*AIM OF THE TASK*: Reproduce the gestational diabetes menu post below word for word, from its heading through the final line.

==== EXTRACT ====

# Gestational Diabetes Menu!!



## Momto4monkeys

I've only been dealing with this for about 2 weeks now, and already I am getting bored with what I'm eating.
If you have GD, can you please write down what you eat on a typical day(or something you really like? I hope if we get enough replies, we'll have lots of new ideas to help us get through this!
I figure we can just write down the foods and we will each need to adjust according to our own personal portions/goals etc. :)

For me, here's what I like:

Breakfast

- 1/3 cup of oatmeal, mixed with 3 tbsp. of unsweetened apple sauce and some cinnamon.

Snack

- 1 peach

Lunch

- Spinach salad with chopped tomatoes, green pepper, cucumber, carrots and topped with some shredded cheese. 
- 1 small whole wheat tortilla filled with some spinach, tomato, shredded cheese and grilled chicken pieces.

Snack

- Some Activia yogourt. (can't remember the serving size)

Dinner

- Open-faced pulled pork sandwich (pulled pork was plain, I added some low cal/carb BBQ sauce and mixed it in. The bread was whole wheat, thinly sliced bread.
- Small side salad.

Bedtime snack

- 2 pieces of the whole wheat, thinly sliced bread, toasted and topped with some peanut butter.

==== EXTRACTED RECORDS ====

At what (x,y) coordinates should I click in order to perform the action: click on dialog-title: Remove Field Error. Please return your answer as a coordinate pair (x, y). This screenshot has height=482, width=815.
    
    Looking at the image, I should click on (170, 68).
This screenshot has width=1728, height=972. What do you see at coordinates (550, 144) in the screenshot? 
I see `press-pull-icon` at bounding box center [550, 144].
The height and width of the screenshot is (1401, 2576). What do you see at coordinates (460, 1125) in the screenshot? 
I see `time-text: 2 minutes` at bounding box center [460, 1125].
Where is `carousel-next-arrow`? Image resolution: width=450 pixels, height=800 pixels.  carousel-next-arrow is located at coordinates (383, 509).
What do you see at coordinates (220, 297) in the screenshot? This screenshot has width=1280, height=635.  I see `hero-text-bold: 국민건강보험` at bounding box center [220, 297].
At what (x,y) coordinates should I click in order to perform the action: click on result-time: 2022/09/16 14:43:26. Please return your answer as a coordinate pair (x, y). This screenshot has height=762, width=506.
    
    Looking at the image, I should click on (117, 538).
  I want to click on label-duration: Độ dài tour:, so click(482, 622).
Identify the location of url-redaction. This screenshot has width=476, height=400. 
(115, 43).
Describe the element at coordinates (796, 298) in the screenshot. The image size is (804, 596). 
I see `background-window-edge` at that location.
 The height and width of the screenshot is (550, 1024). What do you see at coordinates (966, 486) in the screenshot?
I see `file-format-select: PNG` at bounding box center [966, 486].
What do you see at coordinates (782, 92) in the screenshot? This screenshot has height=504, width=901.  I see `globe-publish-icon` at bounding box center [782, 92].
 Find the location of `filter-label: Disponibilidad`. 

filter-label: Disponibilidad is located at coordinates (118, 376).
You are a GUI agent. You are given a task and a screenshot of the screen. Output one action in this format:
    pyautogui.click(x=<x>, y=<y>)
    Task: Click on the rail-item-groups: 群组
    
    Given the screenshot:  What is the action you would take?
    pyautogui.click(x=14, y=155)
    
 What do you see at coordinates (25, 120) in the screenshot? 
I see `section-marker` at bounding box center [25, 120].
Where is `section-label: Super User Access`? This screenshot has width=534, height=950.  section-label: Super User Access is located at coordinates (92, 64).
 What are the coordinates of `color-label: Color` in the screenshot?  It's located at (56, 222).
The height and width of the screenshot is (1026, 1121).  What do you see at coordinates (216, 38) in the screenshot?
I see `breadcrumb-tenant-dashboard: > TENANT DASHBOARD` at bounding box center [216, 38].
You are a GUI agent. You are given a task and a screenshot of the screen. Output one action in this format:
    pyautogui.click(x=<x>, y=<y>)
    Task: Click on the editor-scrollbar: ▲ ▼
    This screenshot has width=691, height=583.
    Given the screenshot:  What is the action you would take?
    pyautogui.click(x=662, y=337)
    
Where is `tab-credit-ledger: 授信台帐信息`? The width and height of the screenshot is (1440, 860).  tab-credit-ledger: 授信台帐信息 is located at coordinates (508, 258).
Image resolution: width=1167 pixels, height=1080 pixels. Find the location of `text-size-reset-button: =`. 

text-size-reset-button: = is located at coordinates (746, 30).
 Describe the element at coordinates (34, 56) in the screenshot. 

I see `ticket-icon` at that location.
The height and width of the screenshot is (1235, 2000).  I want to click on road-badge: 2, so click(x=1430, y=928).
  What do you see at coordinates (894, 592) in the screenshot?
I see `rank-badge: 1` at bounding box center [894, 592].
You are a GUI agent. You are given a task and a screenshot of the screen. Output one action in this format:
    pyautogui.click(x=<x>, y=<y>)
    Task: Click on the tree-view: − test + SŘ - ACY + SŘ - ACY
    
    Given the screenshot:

====

*YOUR SOLUTION*:
# Gestational Diabetes Menu!!



## Momto4monkeys

I've only been dealing with this for about 2 weeks now, and already I am getting bored with what I'm eating.
If you have GD, can you please write down what you eat on a typical day(or something you really like? I hope if we get enough replies, we'll have lots of new ideas to help us get through this!
I figure we can just write down the foods and we will each need to adjust according to our own personal portions/goals etc. :)

For me, here's what I like:

Breakfast

- 1/3 cup of oatmeal, mixed with 3 tbsp. of unsweetened apple sauce and some cinnamon.

Snack

- 1 peach

Lunch

- Spinach salad with chopped tomatoes, green pepper, cucumber, carrots and topped with some shredded cheese. 
- 1 small whole wheat tortilla filled with some spinach, tomato, shredded cheese and grilled chicken pieces.

Snack

- Some Activia yogourt. (can't remember the serving size)

Dinner

- Open-faced pulled pork sandwich (pulled pork was plain, I added some low cal/carb BBQ sauce and mixed it in. The bread was whole wheat, thinly sliced bread.
- Small side salad.

Bedtime snack

- 2 pieces of the whole wheat, thinly sliced bread, toasted and topped with some peanut butter.